If the deal team decides that more information is needed to further study the target entity then they will ask appropriate questions to the target entity and if needed be, may also ask for meeting or interactive sessions with the employees or personnel of the target entity to get information needed to further understand the legal and business affairs of the target entity.

The outstanding focus of due diligence will be on the following objects:

  1. Economic status of the target entity

2. Legal (including contractual and litigation), economic and business risks and liabilities involved in the deal transaction

3. Legal and economic benefits that could be availed by the buyer or investor with the purchase of the target entity

4. Any other potential risks and liabilities and side effects of the deal transaction on the buyer or the investor.
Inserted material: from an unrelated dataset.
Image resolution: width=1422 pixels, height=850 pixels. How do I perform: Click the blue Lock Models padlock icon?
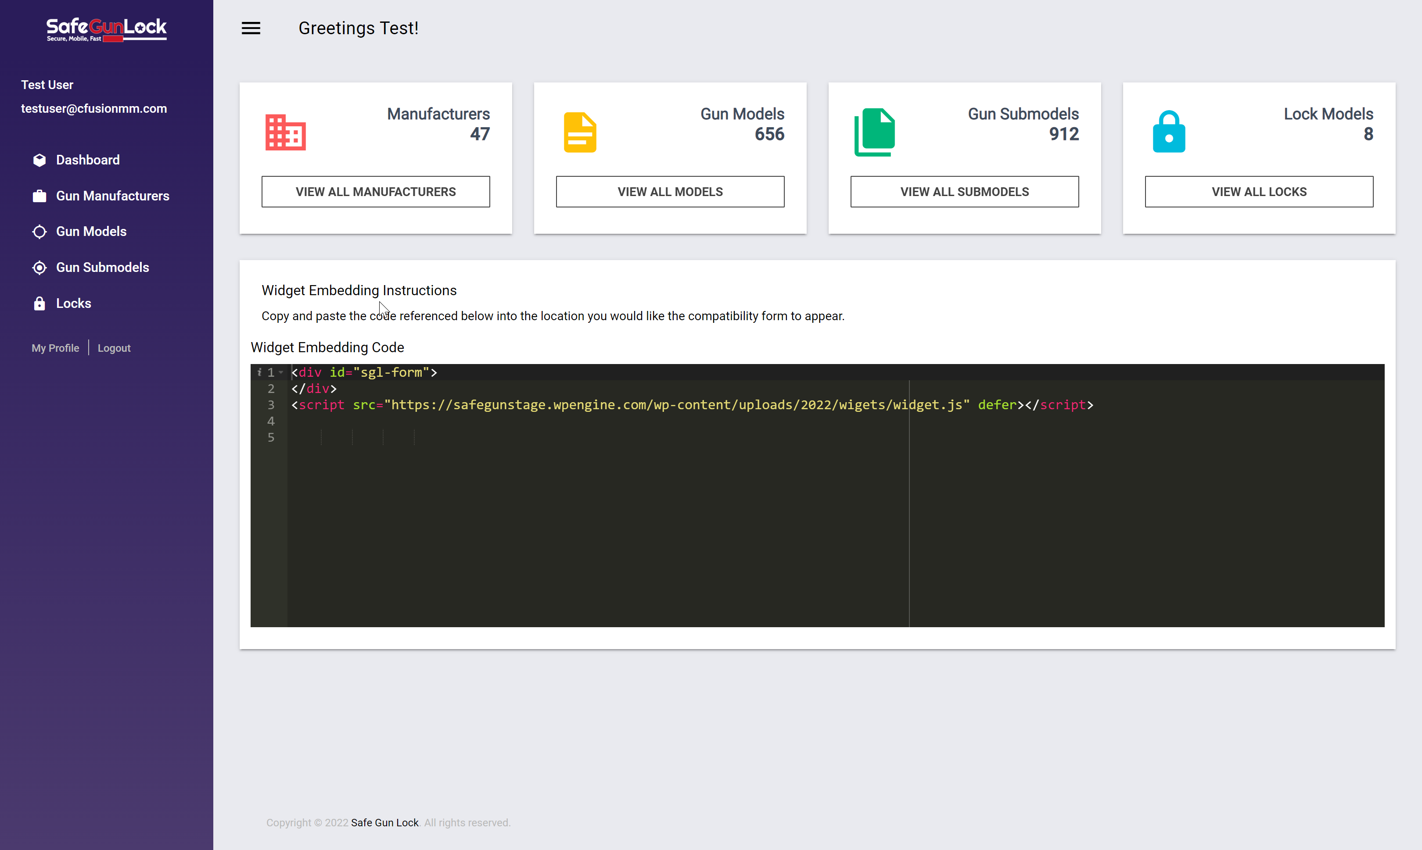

The beauty of due diligence process is that it is not only instrumental in decision making of buyer or investor about proceeding with the deal transaction and bring to light any conflict of interests, breach or potential of contracts or laws, acts of fraud or misrepresentation etc.

Proper due diligence serves the buyer and target entity in different ways. From buyer perspective, it will enable the buyer to learn all actual or potential risks and liabilities involved in the deal transaction and will enable buyer to decide the risk of investment in the target entity is worth taking. From target entity prospect, it will enable target entity to see the real economic value of it in market of target entity in the prevailing market conditions.

Illustrative List of documents required for due diligence:

A)   Governing documents (i.e Memorandum, articles of incorporation, and bylaws), and other documents relating to the Company’s policies, and procedures.

B)   Prospectus and related documents (in case of public entity).

C)   List of professional and business contracts executed by the Target entity.

D)  Statutory filings (actual filed and about to be filed)

E)   Property documents relating to movable and immovable property

F)   Loan related documents (i.e lease agreements, loan and mortgage documents etc.,)

G)   Documents relating to existing litigation matters or other existing disputes or potential disputes.

Cost of Due Diligence

There is no fixed criteria in evaluating cost associated with due diligence process as scope and duration of due diligence process and involvement of third party agencies will significantly increase or decrease of costs associated with due diligence.

Typically, buyer or seller require support from professional advisors (Bankers, lawyers, accountants, agents and consultants) in evaluation of the target entity in terms of legal, finance and business as long as buyer or seller has well organized inhouse team to cater the required support without the necessity of engaging any outside professional advisors or with limited engagement of outside professional advisors will reduce costs of due diligence to a considerable extent.

Further, scope and duration of due diligence process is another factor that could influence scale of costs of due diligence process.

Ultimately, scope and duration of due diligence process and engagement of external support staff will decide the cost of entire due diligence.

Conclusion:

It is evident that due diligence is critical step in the entire deal transaction process as it will decide the outcome of any transaction. Any negligence in due diligence could cost buyer or seller a fortune due to missing critical information.

To conclude, Buyer or seller should not take risk shots at the stage of due diligence and needs to engage and involve team of experts (legal, economic and business) and provide them with the required support to ensure due diligence process is appropriately conducted keeping the best interests of buyer or target entity in mind.